$f(x)=a^x=(a)^x=(e^{\ln a})^x=e^{x \ln a}$
$f'(x)=$?
I don't quite understand how the Chain Rule is applied here and what is the inner\outer function? Could someone elaborate?
PS Oops, I meant natural exponential function.
$f(x)=a^x=(a)^x=(e^{\ln a})^x=e^{x \ln a}$
$f'(x)=$?
I don't quite understand how the Chain Rule is applied here and what is the inner\outer function? Could someone elaborate?
PS Oops, I meant natural exponential function.
I like dy/dx notation and substitution whenever the chain rule comes up.
$y = a^x = e^{xln(a)}.$
$u = xln(a) \implies \dfrac{du}{dx} = ln(a).$
$And\ u = x * ln(a) \implies y = e^u \implies \dfrac{dy}{du} = e^u = e^{xln(a)} = a^x \implies \dfrac{dy}{dx} = \dfrac{dy}{du} * \dfrac{du}{dx} \implies$
$\dfrac{dy}{dx} = a^x * ln(a).$
You mention inner and outer functions. I assume you mean the chain rule (with appropriate assumptions) for the derivative of $f(g(x))$ is $f^{\prime}(g(x))g^{\prime}(x)$. Remember an alternate notation for $e^x$ is $\exp(x)$. So $a^x=e^{x\ln(a)}=\exp(x\ln(a))$. Let $f(x)=\exp(x)$ and $g(x)=x\ln(a)$. So the derivative is $f^{\prime}(g(x))g^{\prime}(x)=\exp(x\ln(a))\cdot \ln(a)=a^x\ln(a)$
Or, rather e depends on it's convoluted exponent same as $e^x$ depends on x, when we differentiate... so we just rewrite e with its convoluted exponent, much the same as we would do if we defferentiated $e^x$ over x?
$w=x^2+3$
$\dfrac{d}{dw} e^{x^2+3}=e^{x^2+3}$
because
$\dfrac{d}{dx} e^x=e^x$
I have no idea what a convoluted exponent is.
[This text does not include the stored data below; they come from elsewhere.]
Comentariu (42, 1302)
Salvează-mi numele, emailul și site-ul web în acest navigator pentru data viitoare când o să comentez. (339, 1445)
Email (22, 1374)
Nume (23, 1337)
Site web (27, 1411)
Perhaps it is what happens to an exponent that has been out drinking with contortionists.
But yes. (Note: I truly wish that, in beginning explanations. math texts would not use the same letter to refer to different variables.)
$y = e^x \implies \dfrac{dy}{dx} = e^x.$ That is a basic derivative, a general rule, just like the addition, product, and power rules.
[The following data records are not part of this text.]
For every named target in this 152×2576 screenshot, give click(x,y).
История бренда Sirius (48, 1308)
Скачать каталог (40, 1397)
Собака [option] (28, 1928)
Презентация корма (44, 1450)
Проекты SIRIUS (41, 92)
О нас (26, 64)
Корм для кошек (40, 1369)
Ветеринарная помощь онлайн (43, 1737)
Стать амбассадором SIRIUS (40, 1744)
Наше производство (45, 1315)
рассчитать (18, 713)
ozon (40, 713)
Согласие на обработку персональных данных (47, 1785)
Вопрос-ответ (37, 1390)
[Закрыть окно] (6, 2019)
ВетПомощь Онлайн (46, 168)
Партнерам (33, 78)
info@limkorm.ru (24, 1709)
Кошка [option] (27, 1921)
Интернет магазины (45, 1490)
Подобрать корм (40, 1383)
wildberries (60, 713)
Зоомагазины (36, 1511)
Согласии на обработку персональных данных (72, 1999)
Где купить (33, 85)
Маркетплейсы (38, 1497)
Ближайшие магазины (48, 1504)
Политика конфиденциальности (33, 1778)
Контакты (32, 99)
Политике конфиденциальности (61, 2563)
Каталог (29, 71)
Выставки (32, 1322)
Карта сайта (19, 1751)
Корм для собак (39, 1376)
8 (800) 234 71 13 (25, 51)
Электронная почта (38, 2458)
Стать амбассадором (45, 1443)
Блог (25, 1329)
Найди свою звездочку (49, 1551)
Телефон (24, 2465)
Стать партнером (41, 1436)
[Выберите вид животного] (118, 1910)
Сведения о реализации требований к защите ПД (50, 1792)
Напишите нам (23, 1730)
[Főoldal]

$\therefore w = u^2 + 3\ and\ z = e^{(u^2 + 3)} \implies z = e^w\ and \dfrac{dz}{dw} = e^w = e^{(u^2 + 3)}.$ We applied the general rule about powers of e.
$But\ w = u^2 + 3 \implies \dfrac{dw}{du} = 2u.$ We applied the general rules about the derivatives of sums and the derivatives of a variable to a power.
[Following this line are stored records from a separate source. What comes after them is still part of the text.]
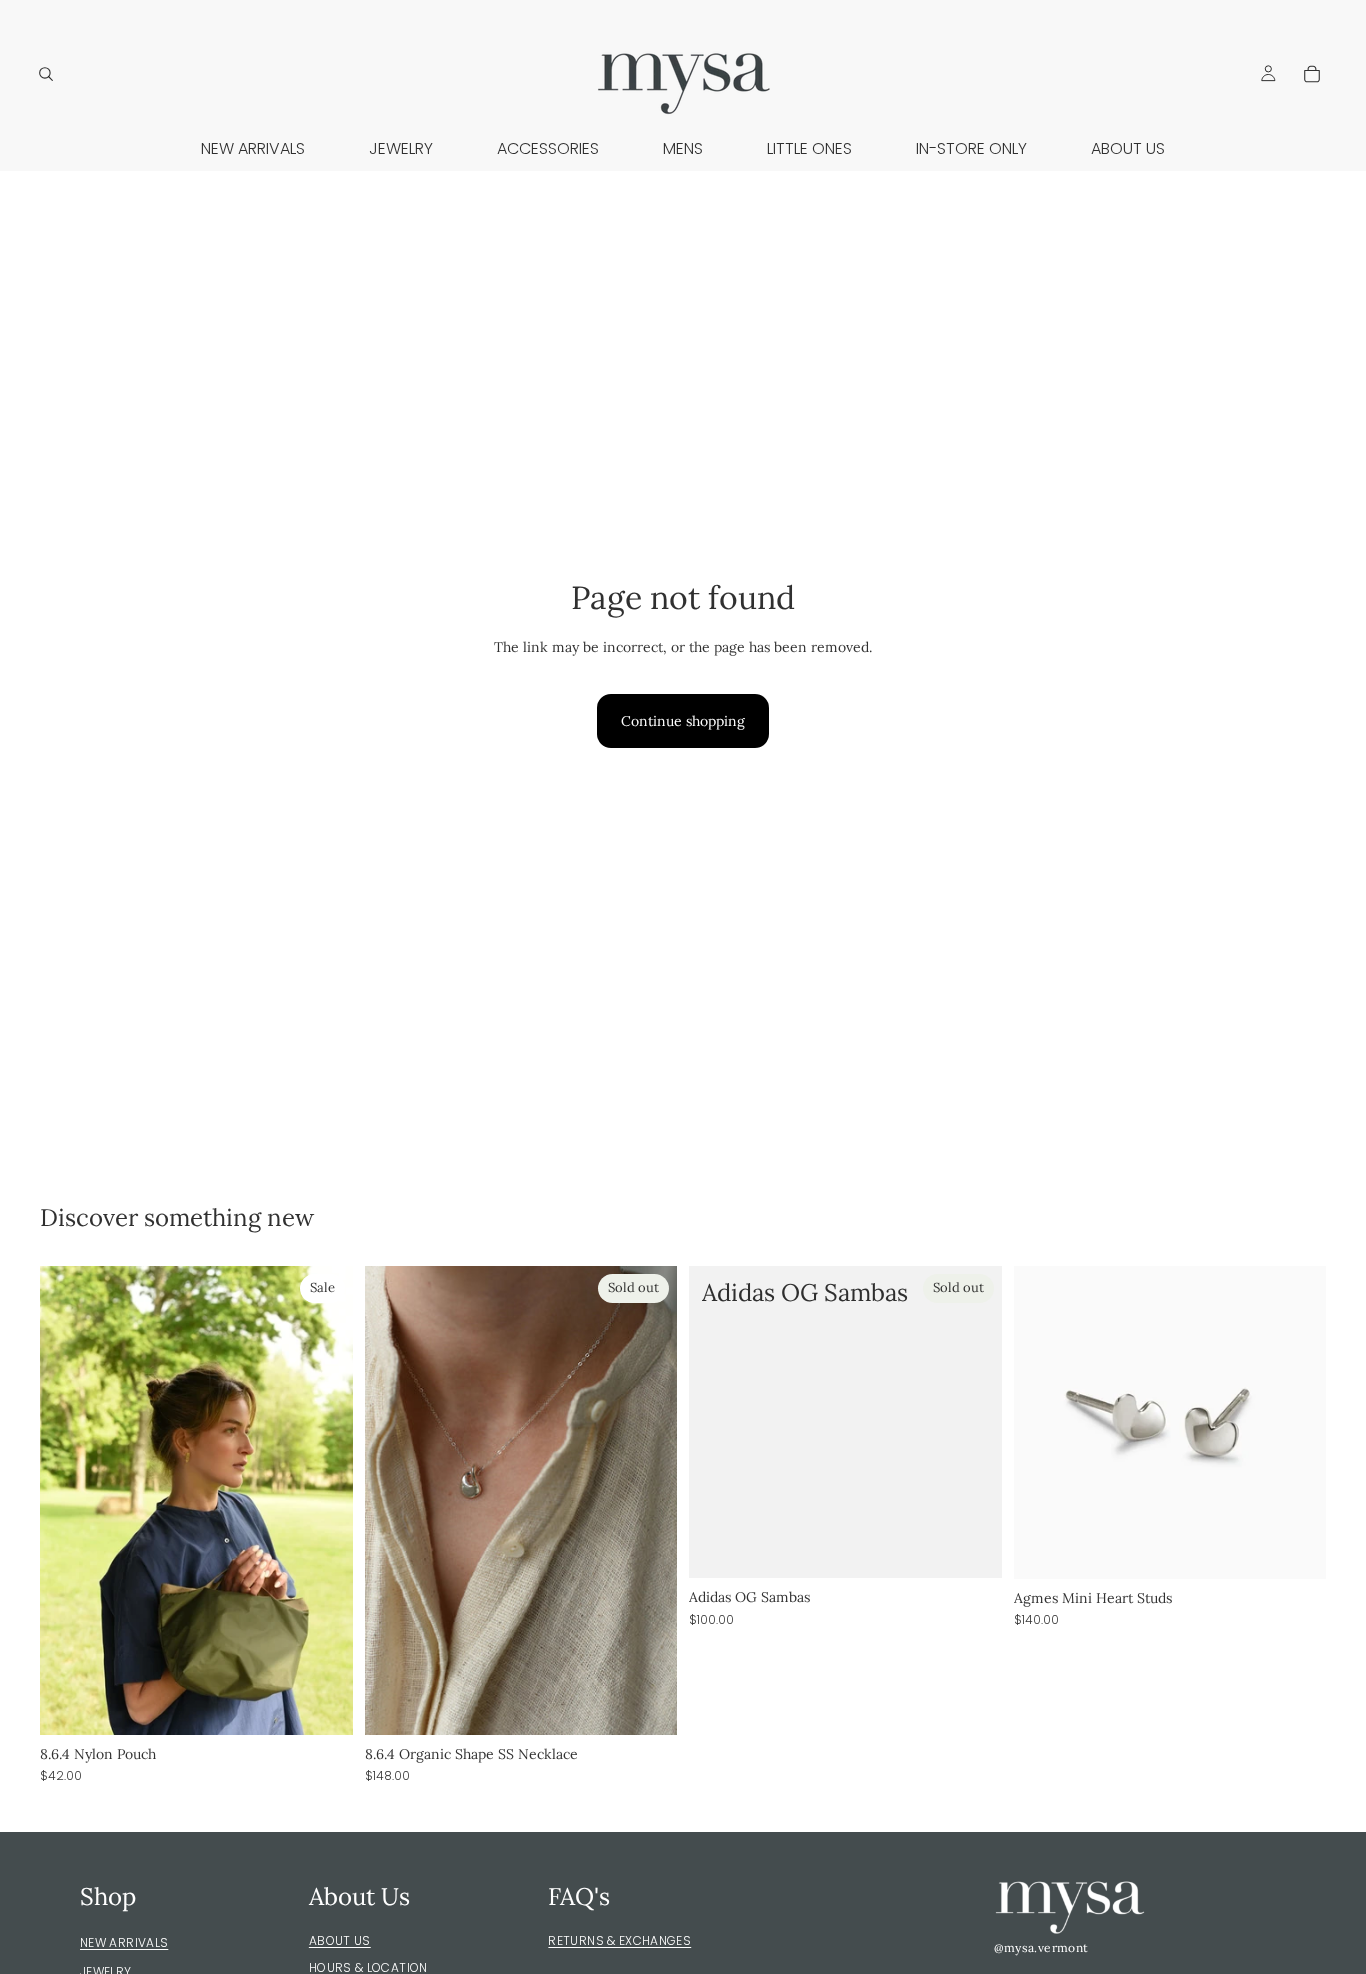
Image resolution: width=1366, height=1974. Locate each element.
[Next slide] (323, 1500)
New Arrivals (124, 1942)
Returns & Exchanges (619, 1940)
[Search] (46, 74)
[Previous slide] (70, 1500)
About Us (340, 1940)
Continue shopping (683, 721)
$\therefore \dfrac{dz}{du} = \dfrac{dz}{dw} * \dfrac{dw}{du} = e^{(u^2 + 3)} * 2u = 2ue^{(u^2 + 3)}.$ We applied the chain rule.
The chain rule:
$(f \circ g)'(u) = f'(g(u))\cdot g'(u)$
For the function:
$h(x) = a^x = (e^{\log(a)})^x = e^{(\log(a))x}$,
let $f(x) = e^x$ and let $g(x) = (\log(a))x$ <--$g(x)$ is just a constant (in this case, the constant is $\log(a)$) times $x$, that is $g(x) = cx$, where $c = \log(a)$.
Then $h = f \circ g$.
Applying the chain rule, we have $f'(x) = e^{x}$, and $g'(x) = c = \log(a)$.
So at the point $x = u$, we have $g(u) = (\log(a))u$, and $f'(g(u)) = e^{g(u)} = e^{(\log(a))u}$, and we have $g'(u) = c = \log(a)$.
To get the derivative of $h = f \circ g$ at the point $u$, we multiply these two numbers together:
$h'(u) = (e^{(\log(a))u})\cdot \log(a)$.
We can simplify this a bit, since (reversing the steps we took earlier), $e^{(\log(a))u} = (e^{\log(a)})^u = a^u$, so that $h'(u) = a^u \cdot \log(a)$.
So the derivative of $h$, as a function of $x$, is given by:
$h'(x) = a^x\cdot\log(a)$.
Note that gives us the same answer as before, when $a = e$:
Writing $e^x$ as $\exp(x)$, we have:
$\exp'(x) = e^x\cdot \log(e) = e^x\cdot 1 = e^x = \exp(x)$.